DATA —
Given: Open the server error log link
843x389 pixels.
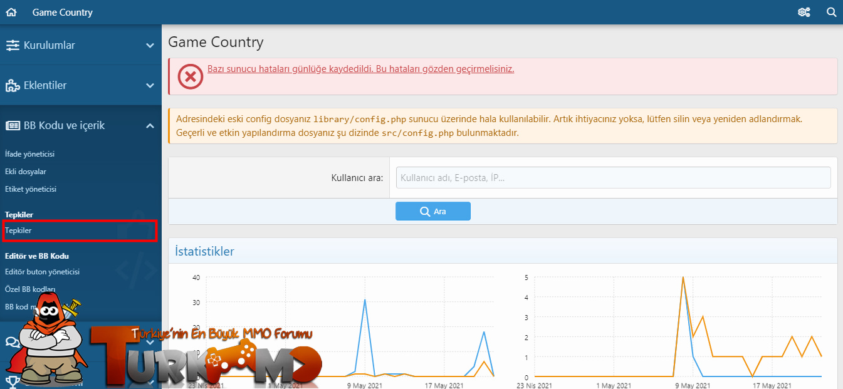Looking at the screenshot, I should [360, 69].
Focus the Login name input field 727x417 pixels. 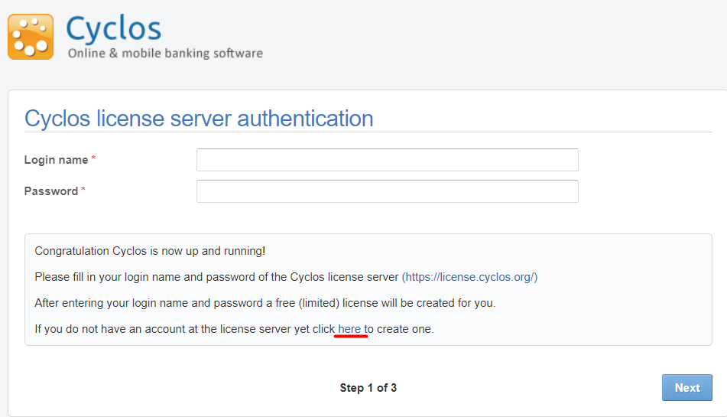click(x=387, y=160)
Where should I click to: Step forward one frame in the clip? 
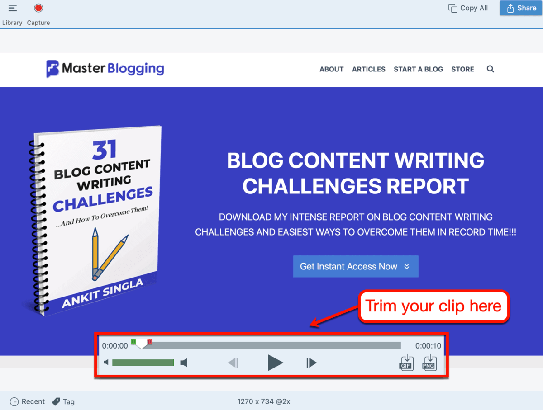311,363
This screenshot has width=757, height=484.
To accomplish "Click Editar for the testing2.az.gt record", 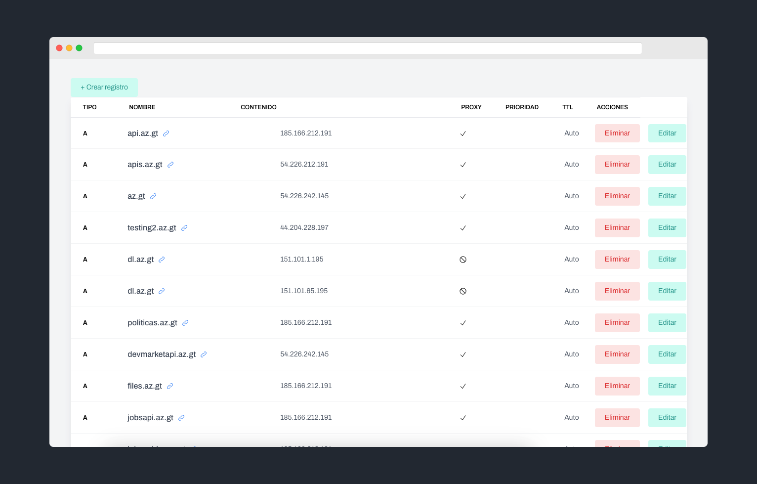I will click(x=667, y=227).
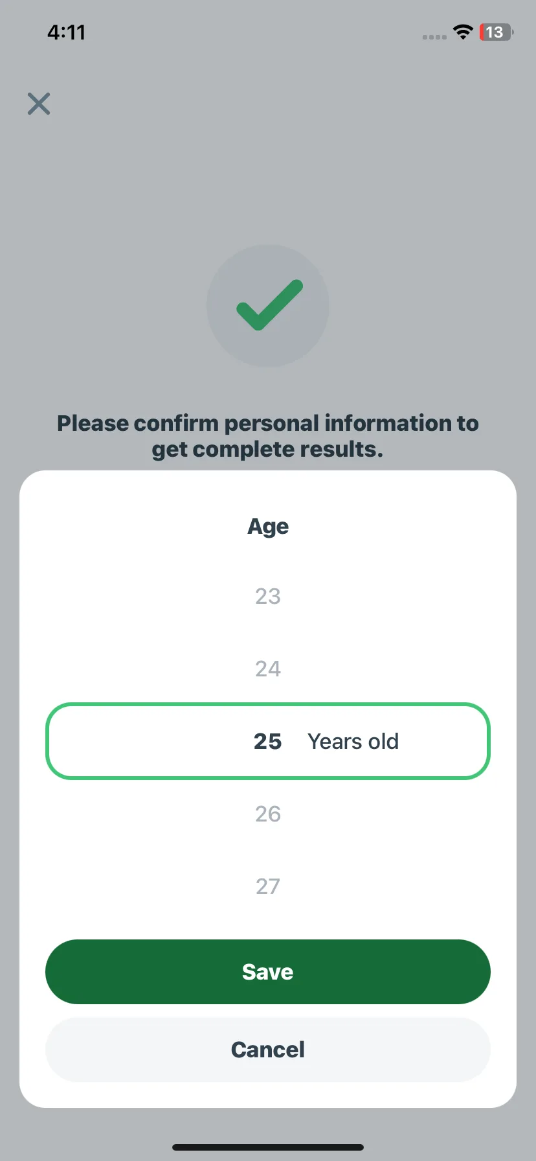The width and height of the screenshot is (536, 1161).
Task: Cancel the age selection
Action: (x=268, y=1050)
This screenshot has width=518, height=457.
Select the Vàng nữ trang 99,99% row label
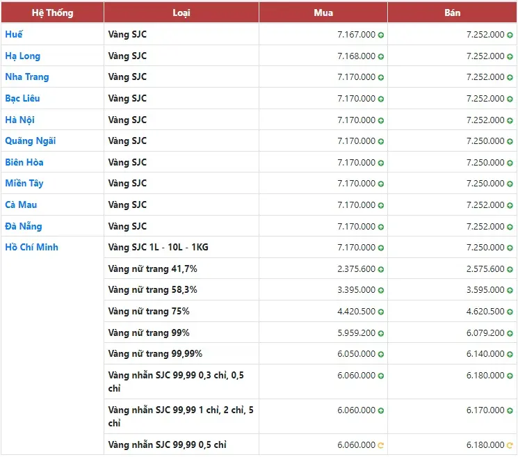click(x=156, y=354)
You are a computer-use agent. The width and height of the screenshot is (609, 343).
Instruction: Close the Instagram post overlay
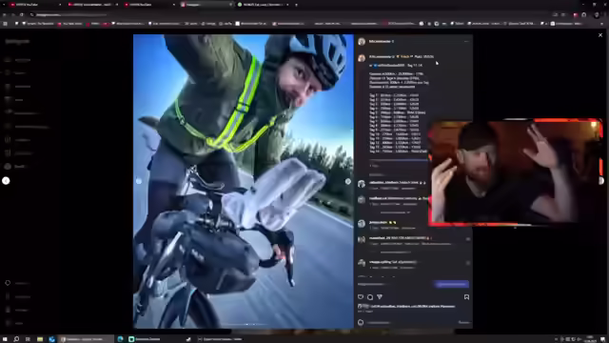(600, 35)
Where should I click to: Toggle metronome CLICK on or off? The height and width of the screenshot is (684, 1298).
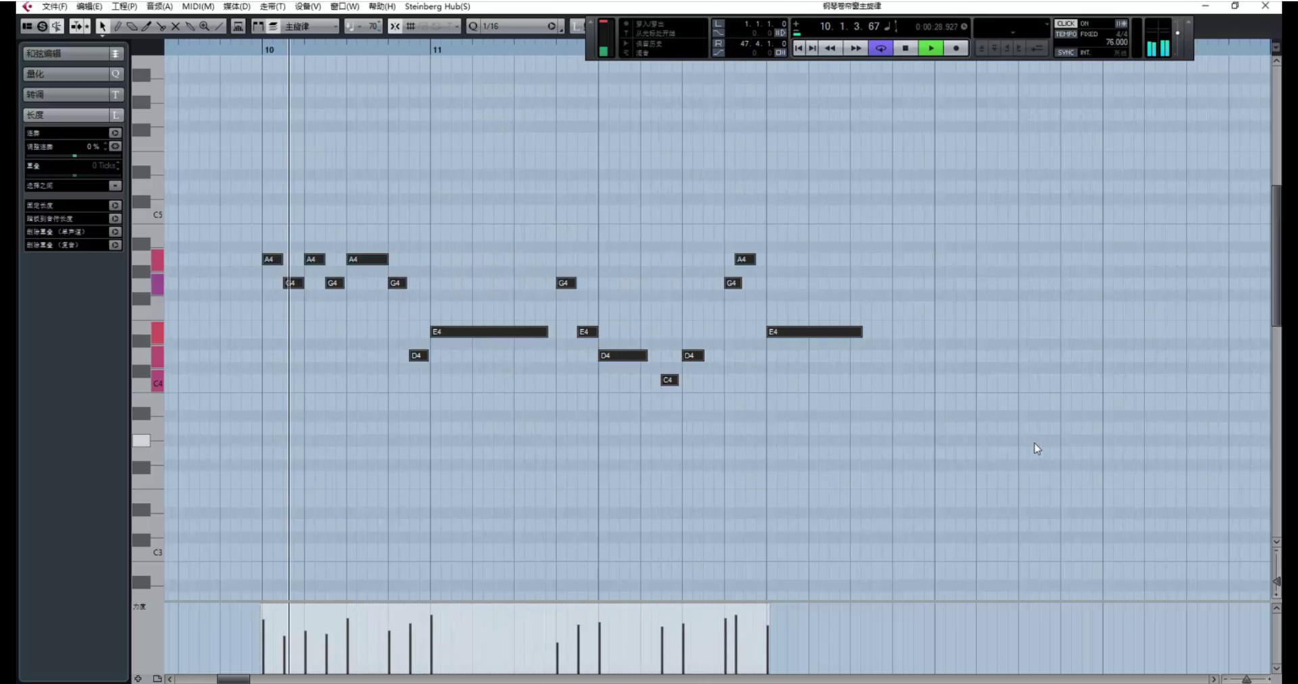tap(1065, 24)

DESCRIPTION OF THE TASK —
All lines of the entries above where "This" turns up should be reported.

EXERCISE RESULT —
This screenshot has width=757, height=484.
This screenshot has width=518, height=457.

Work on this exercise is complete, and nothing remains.